1. Field of the Invention
This invention relates to the field of materials-cleaning methods, and in particular it relates to methods for removing stains and deposits from substrates.
2. Description of the Art
Substrates of all types, including fabrics, finished surfaces, and fabricated metal, plastic, and ceramic surfaces, can, and often do, become stained or impaired with organic or inorganic pigments, oxidation products (corrosion), algae, mildew and/or other molds, salt accumulations, protenaceous matter, cellulosic matter, etc. A variety of physical and chemical procedures and compositions have been devised to dissolve or physically remove most if not all types of such organic and inorganic stains and deposits. For instance, it is known that acids, such as sulfuric, nitric, hydrochloric, and acetic acids and others, will dissolve a variety of inorganic stains and deposits such as metal salts, carbonates, and other materials and that they will chemically attack and weaken a variety of organic stains and deposits thereby facilitating the removal of such stains and deposits.
Sulfuric acid is one the stongest, readily available acids and, but for a number of significant disadvantages associated with use of sulfuric acid, it is an ideal candidate for the removal of surface stains and deposits. However, sulfuric acid is highly corrosive and therefore is difficult to handle, and it can cause sever corrosive damage to acid-sensitive mateials. It promotes a variety of side reactions with many mateials including dehydration, sulfonation, and oxidation, in which it is consumed, thereby eliminating its activity as an active chemical agent. Its heat of dilution in many solvents, particularly in water, is very high, and therefore the addition of sulfuric acid to water and/or other solvents must be handled with great care. These disadvantages are so severe that they eliminate sulfuric acid as a viable cleaning agent in many circumstances.
Jones, in U.S. Pat. No. 4,116,664, disclosed that the addition of urea to sulfuric acid to form certain combinations of urea and sulfuric acid resulted in a product which was non-toxic, non-caustic, and non-corrosive to black iron and that, therefore, it could be safely transported, handled, stored, and applied, as a fertilizer, with ordinary equipment. Both Jones, supra, and Verdegaal et al. (U.S. Pat. No. 4,310,343) disclose methods for producing certain combinations of urea and sulfuric acid. Verdegaal et al. disclosed methods of manufacturing urea-sulfuric acid compositions which contain at least 50 weight percent urea.

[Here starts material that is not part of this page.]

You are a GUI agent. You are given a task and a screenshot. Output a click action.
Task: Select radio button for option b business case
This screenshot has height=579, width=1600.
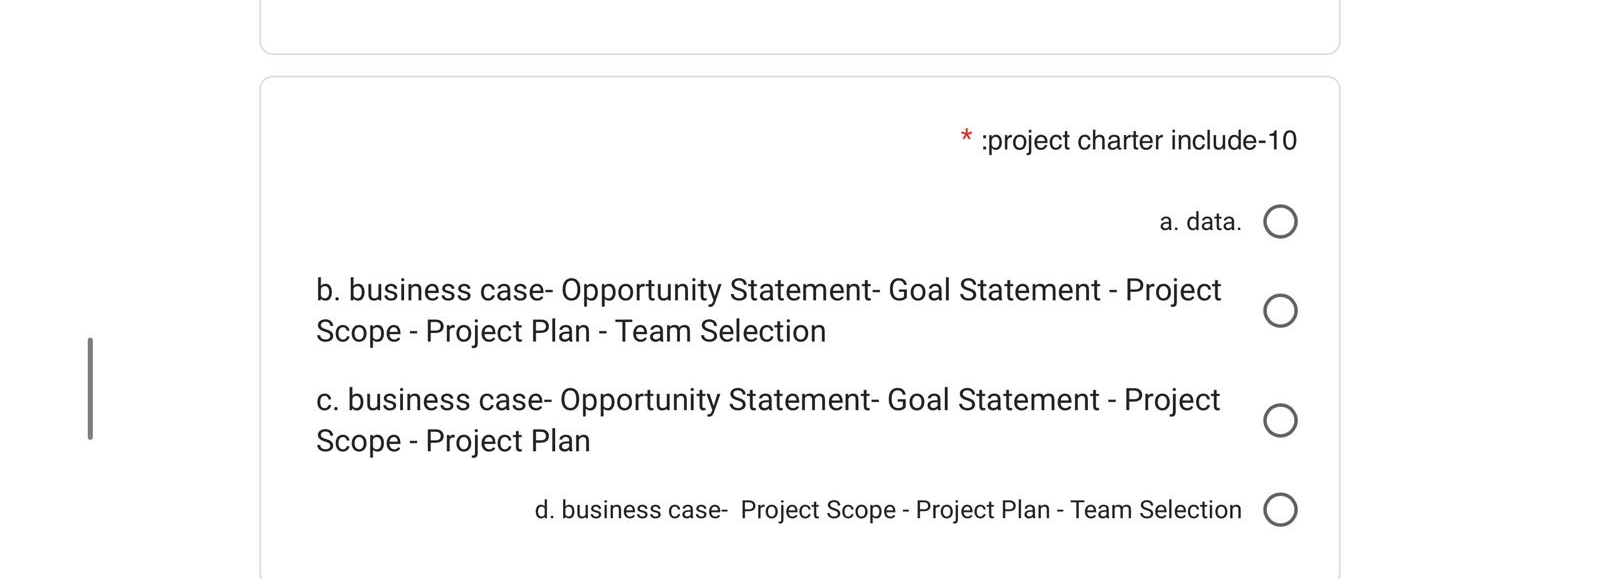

Other authors have also discussed the nature and manufacture of combinations of urea and sulfuric acid. For instance, D. F. du Toit, Verslag Akad. Wetenschappen, 22, 573-4 (abstracted in chemical abstracts, 8, 2346, 1914) and L. H. Dalman, "Ternary Systems of Urea and Acid" JACS, 56, 549-53 (1934), disclosed that urea forms mono- and diurea adducts with sulfuric acid. Dalman also defined the phase relationships between the solid phase and saturated solutions containing urea and sulfuric acid at certain temperatures. While these authors described several characteristics of and methods for manufacturing combinations of urea and sulfuric acid, they did not observe that certain urea-sulfuric acid compositions are particularly active protenating and hydrolyzing agents in which the disadvantages customarily associated with sulfuric acid, such as its dehydrating, sulfonating, and oxidizing activity, are markedly reduced.